Here Is Elton John playing Tiny Dancer.  

Sir Elton's dinner had a big British crowd, so naturally they were rooting for Bohemian Rhapsody and The Favourite.  I must be honest:  for the first time ever, I actually saw most of the pictures nominated.  I liked If Beale Street Could Talk, Bohemian Rhapsody, The Favourite, Green Book and A Star Is Born the best.  Not that it matters in the least.  Our party went berserk when Rami Malek won Best Actor for his portrayal of Freddy Mercury, and almost as berserk when Olivia Coleman won best actress for The Favourite.  Then Elton brought out The Killers.
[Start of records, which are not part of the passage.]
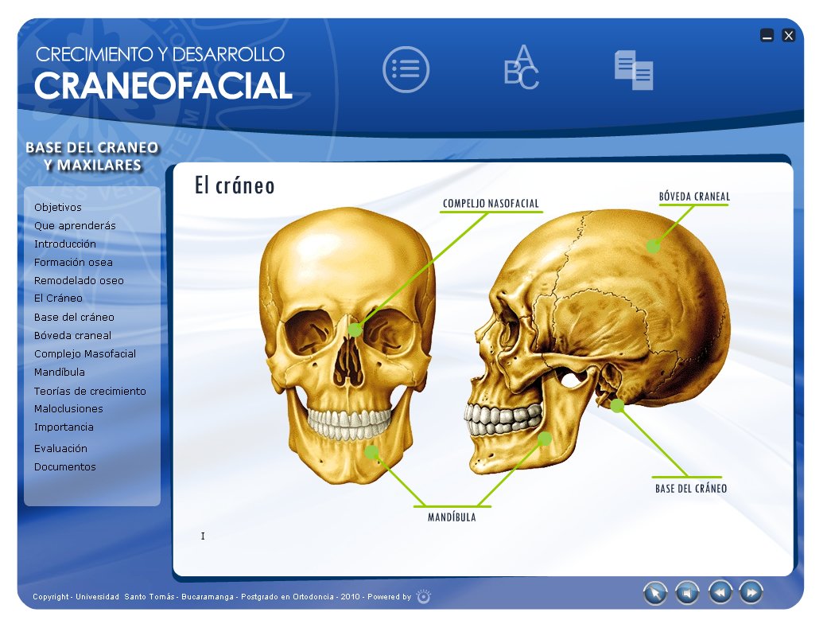Viewport: 827px width, 628px height.
Task: Select 'Teorías de crecimiento' in sidebar
Action: click(x=89, y=391)
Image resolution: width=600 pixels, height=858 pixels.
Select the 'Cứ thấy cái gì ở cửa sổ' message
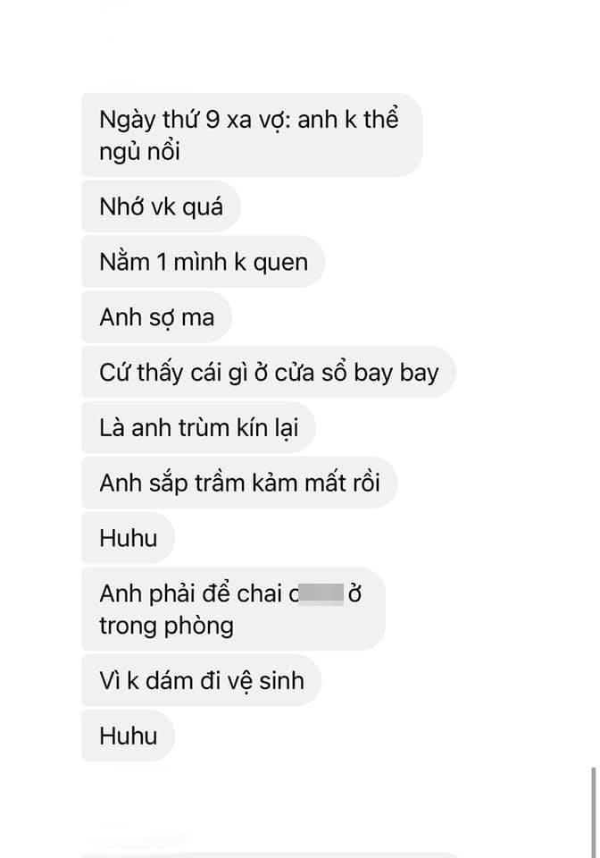[x=269, y=372]
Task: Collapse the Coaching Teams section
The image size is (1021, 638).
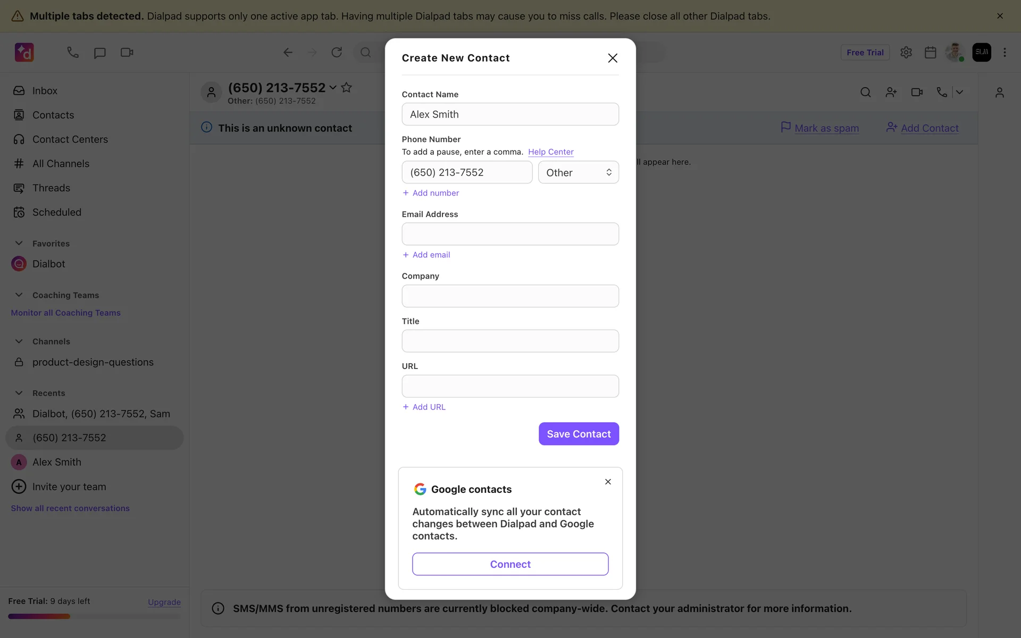Action: pos(19,295)
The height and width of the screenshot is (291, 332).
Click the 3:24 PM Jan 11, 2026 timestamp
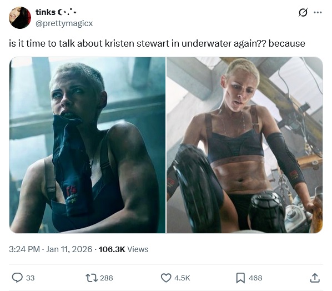coord(51,249)

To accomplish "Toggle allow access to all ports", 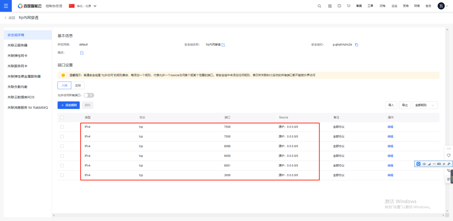I will click(x=89, y=95).

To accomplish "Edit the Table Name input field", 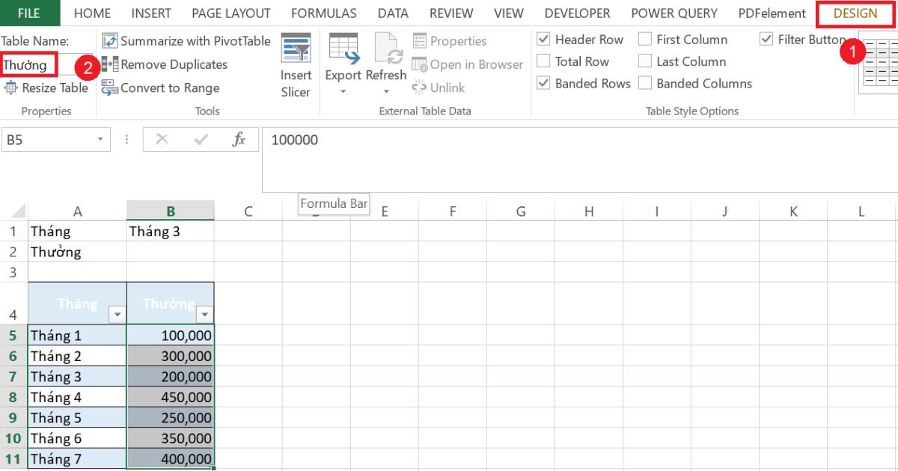I will pyautogui.click(x=30, y=64).
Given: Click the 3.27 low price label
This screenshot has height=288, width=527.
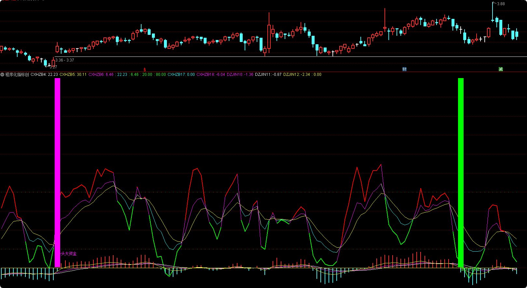Looking at the screenshot, I should pyautogui.click(x=53, y=67).
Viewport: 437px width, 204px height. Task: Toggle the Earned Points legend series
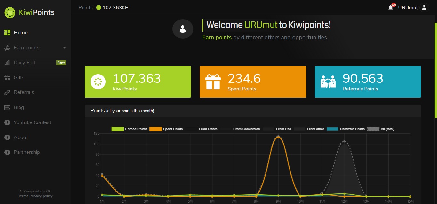click(129, 129)
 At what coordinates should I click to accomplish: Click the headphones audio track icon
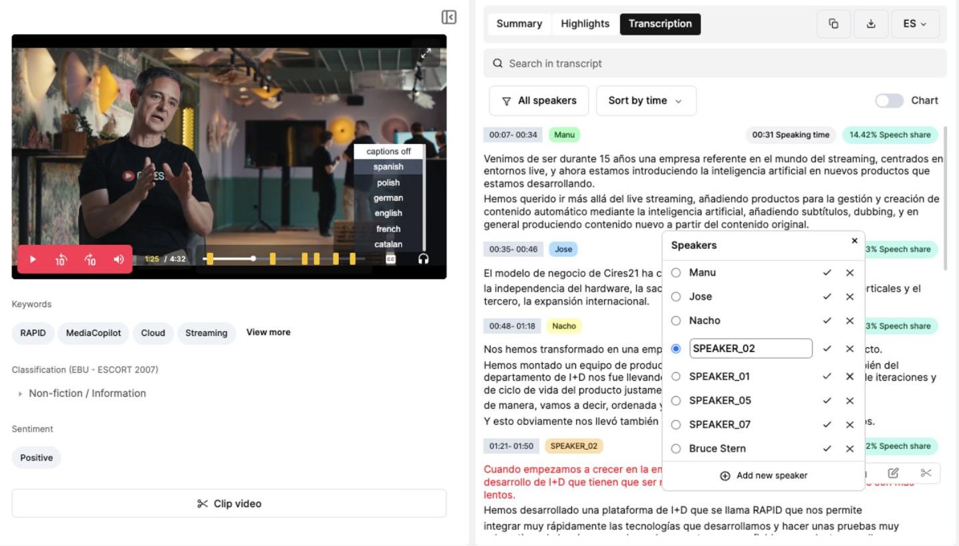[423, 259]
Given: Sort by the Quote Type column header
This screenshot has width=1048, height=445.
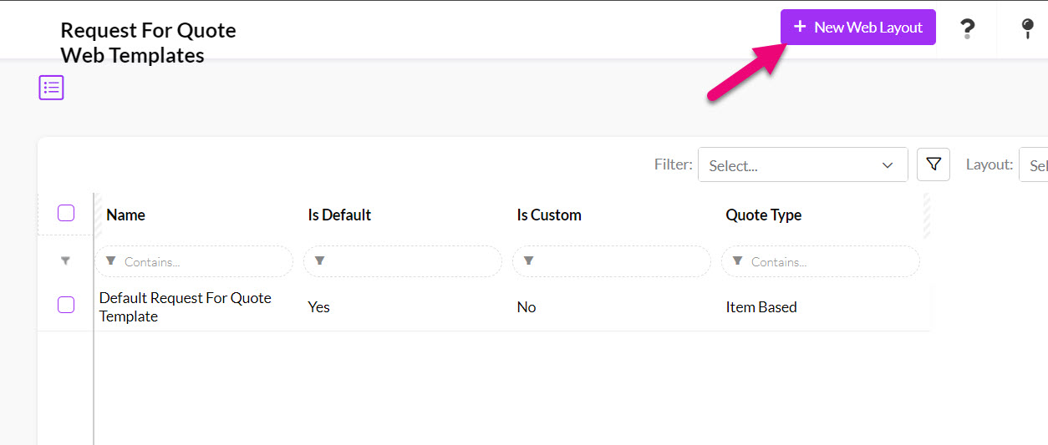Looking at the screenshot, I should (x=764, y=215).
What a great band, and they love to remind you that they hail from Las Vegas.  It's easy to forget how many great songs they've done.  I used to think that if I had a really big blowout I'd try to hire Santana (only if Carlos would play). Now I think I might think of hiring The Killers.  These guys rock!

Anyway, with winners, come losers.  As Shelley Winters so poignantly demonstrated in The Poseidon Adventure, "There Has To Be A Morning After".

The morning after in Hollywood.  What in the hell was I doing up at that hour?

No problem.  I chilled by my hotel pool like you're supposed to do in Hollywood.

OK, enough of Hollywood.  The following weekend was my birthday weekend.  Bruce took me to Berkeley, where a friend who shares my birthday was having an anniversary of her 30th birthday in a nearby suburb.
Rasputin Music on Telegraph Avenue.  This is definitely not Hollywood.
Here's Little Missy standing next to a tulip tree on the Berkeley campus.  Yes, that's a Burberry umbrella, a Saint Laurent sweater, a Rodarte jacket and an Alaia handbag.  What do you take me for anyway?

For my birthday breakfast we went to the Lilac Bakery in North Berkeley.  Note the yellow Beetle.

It was delicious but not exactly gluten free.

Berkeley's beautiful in the morning.  It was overcast. The soundtrack would be Simon and Garfunkel's great song "Cloudy" which contains the unbelievable lines:

My thoughts are scattered and they're cloudy, they have no borders, no boundaries. They echo and they swell from Tolstoi to Tinker Bell. Down from Berkeley to Carmel.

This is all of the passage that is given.